Thanks, George. The kiln finally switched itself off around 4, I think, coincidentally just after I'd talked to our studio director here about the problem.Maybe I at least won't have nightmares tonight, thanks to your and his encouraging comments. I do wonder how the glazes will turn out - if something looks really interesting, I'll post it here.

Leaving both peephole plugs open is costly in terms of electricity, but apart from that the firing time with both peepholes open probably didn't accomplish much.  The real firing and heat-work didn't start to take place until you put one of the plugs back in.

We have a very over-powered kiln for its size, about 10 kW per cubic foot, and I doubt it could reach cone 1 with both peepholes open.  If you look at your kiln when the temperature reaches 2,000 F you'll see a fairly generous air gap between the lid and the kiln walls - and the soft firebrick is porous as well.  The last thing a typical electric kiln needs is more ventilation.
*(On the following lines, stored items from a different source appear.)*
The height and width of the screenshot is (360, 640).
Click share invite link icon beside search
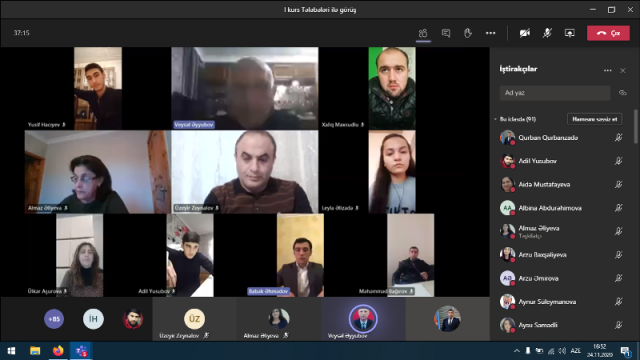(622, 93)
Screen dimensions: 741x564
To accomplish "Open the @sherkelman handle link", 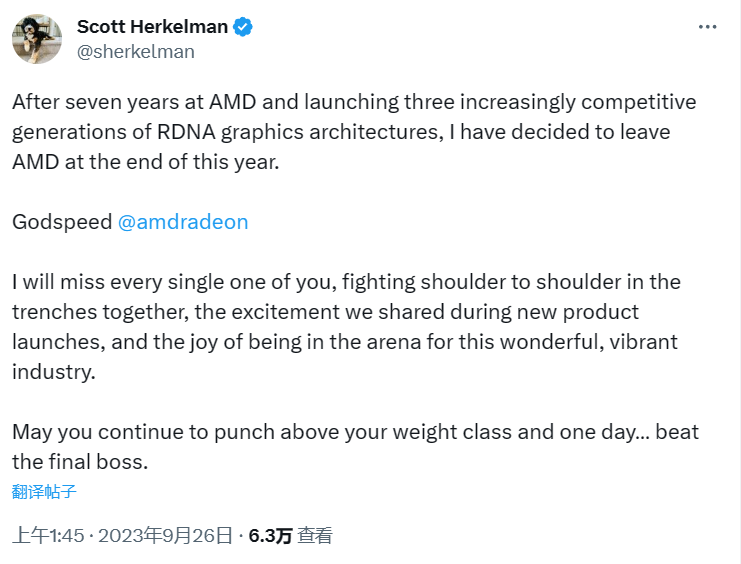I will click(x=135, y=51).
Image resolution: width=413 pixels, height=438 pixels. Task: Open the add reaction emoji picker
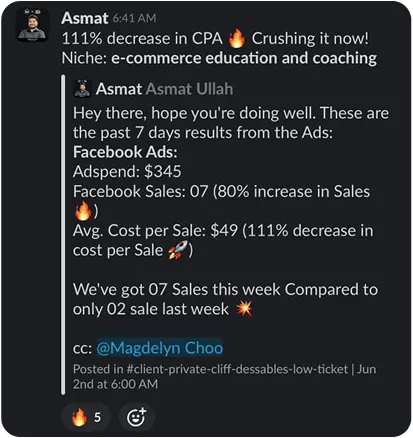click(137, 417)
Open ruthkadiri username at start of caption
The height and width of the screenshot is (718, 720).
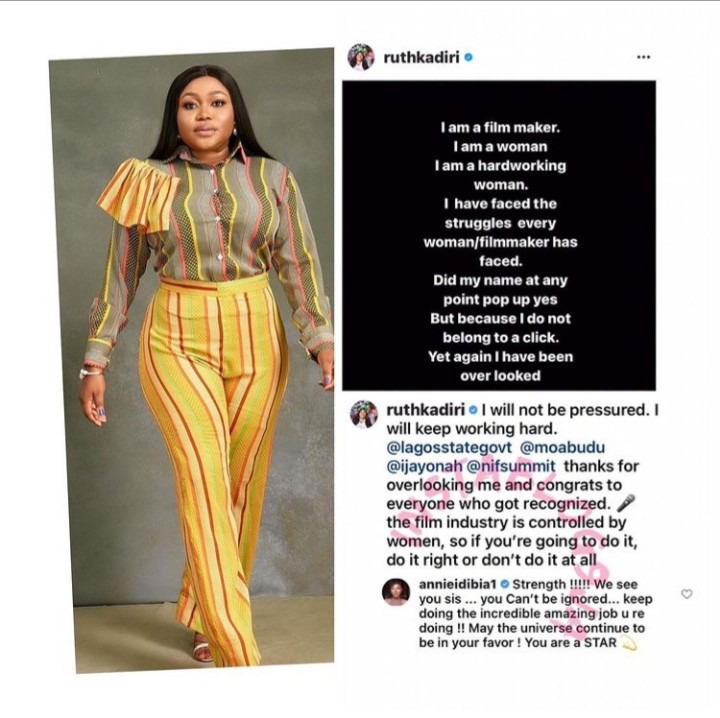(426, 409)
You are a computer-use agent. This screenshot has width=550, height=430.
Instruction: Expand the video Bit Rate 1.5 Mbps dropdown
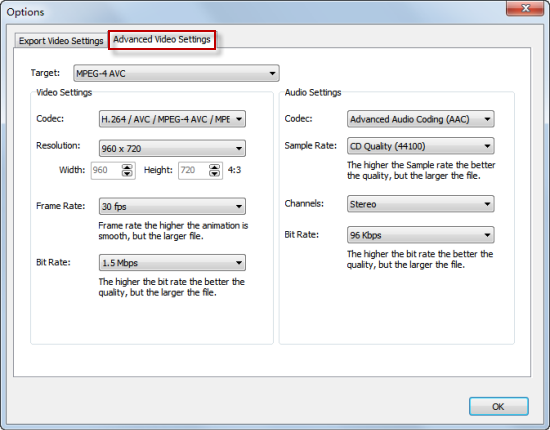pos(172,263)
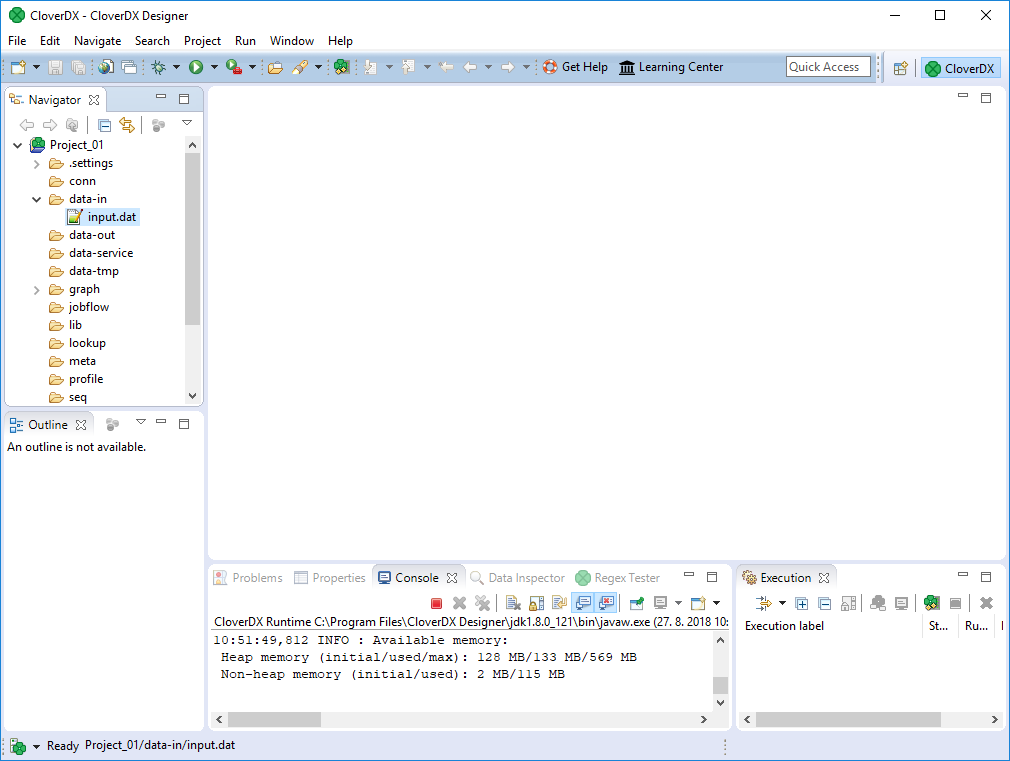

A few years ago we had someone fire a cone 6 with both peephole plugs out of our older lower power kiln with a kiln sitter.  Looking at the results, I don't think the kiln got much hotter than cone 04.  The person handling that firing had become convinced that both peepholes had to be open for an oxidation firing, because he read that all of the "dampers" of a gas kiln had to be open.  It took quite a while to convince him he was wrong.



Meredith Walker said:

Thanks, George. The kiln finally switched itself off around 4, I think, coincidentally just after I'd talked to our studio director here about the problem.Maybe I at least won't have nightmares tonight, thanks to your and his encouraging comments. I do wonder how the glazes will turn out - if something looks really interesting, I'll post it here.

Thanks, Norm. I didn't intend to leave the bottom peep open - I just forgot to put it in. Won't do that again! Now I just have to patiently wait until I can see results tomorrow.
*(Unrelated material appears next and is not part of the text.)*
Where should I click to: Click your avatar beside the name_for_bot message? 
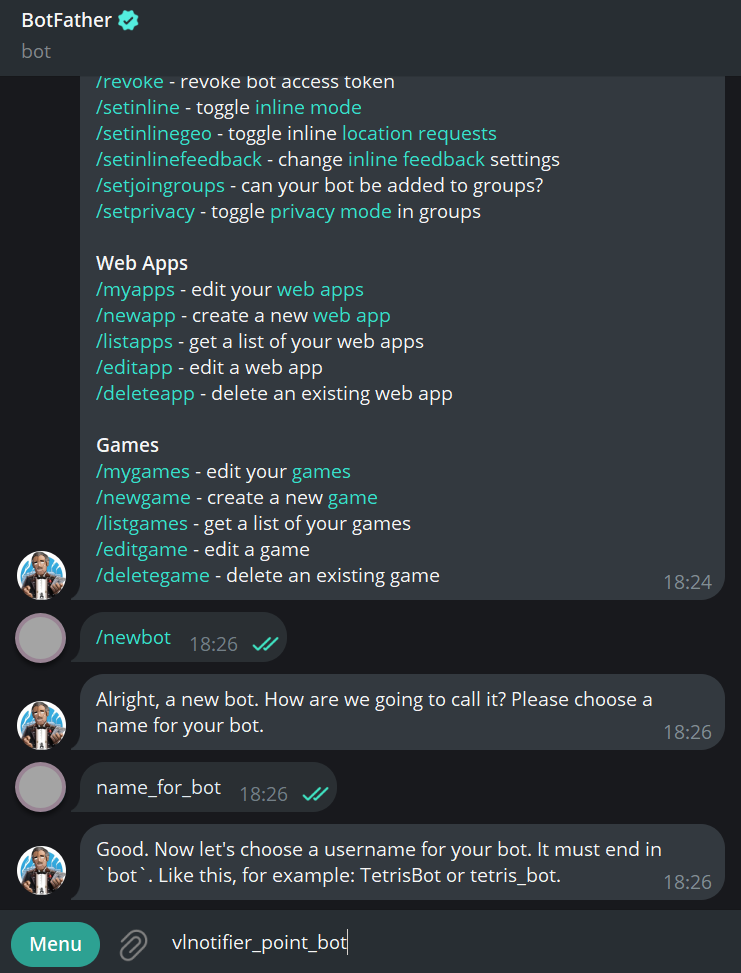[41, 787]
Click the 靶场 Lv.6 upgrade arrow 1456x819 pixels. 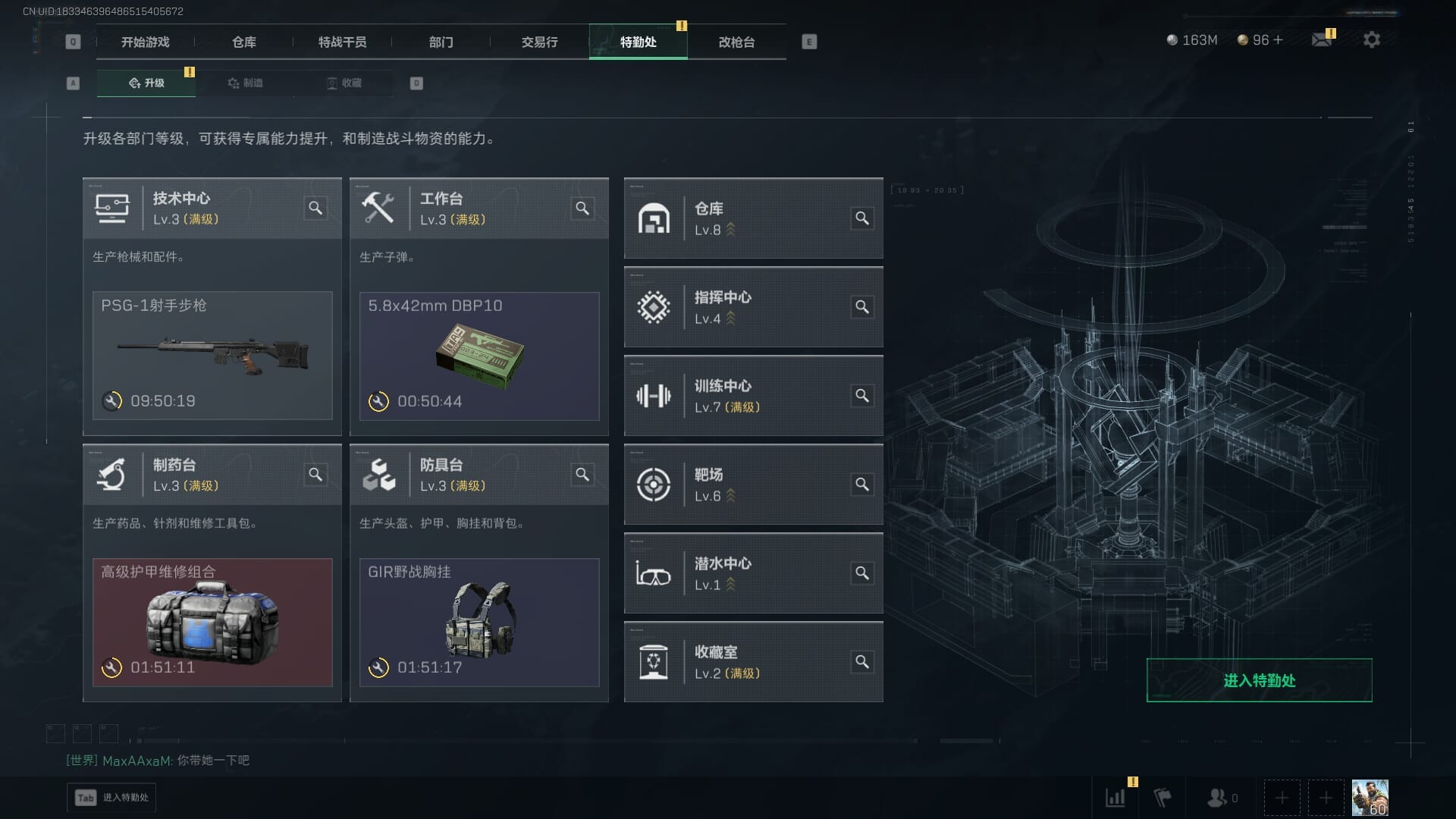(x=731, y=496)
Happy to say that this firing went just fine! Everything turned out as I usually expect from a normal firing. I've also tested my elements for burnout (using paper strips). All look okay.

Let's see some of your wares!

These are from two separate firings  -    the blue spiral one went through the firing I described in my post. White clay, blue slip, white matte glaze. The green is Philly Green matte on Speckled Brownstone clay.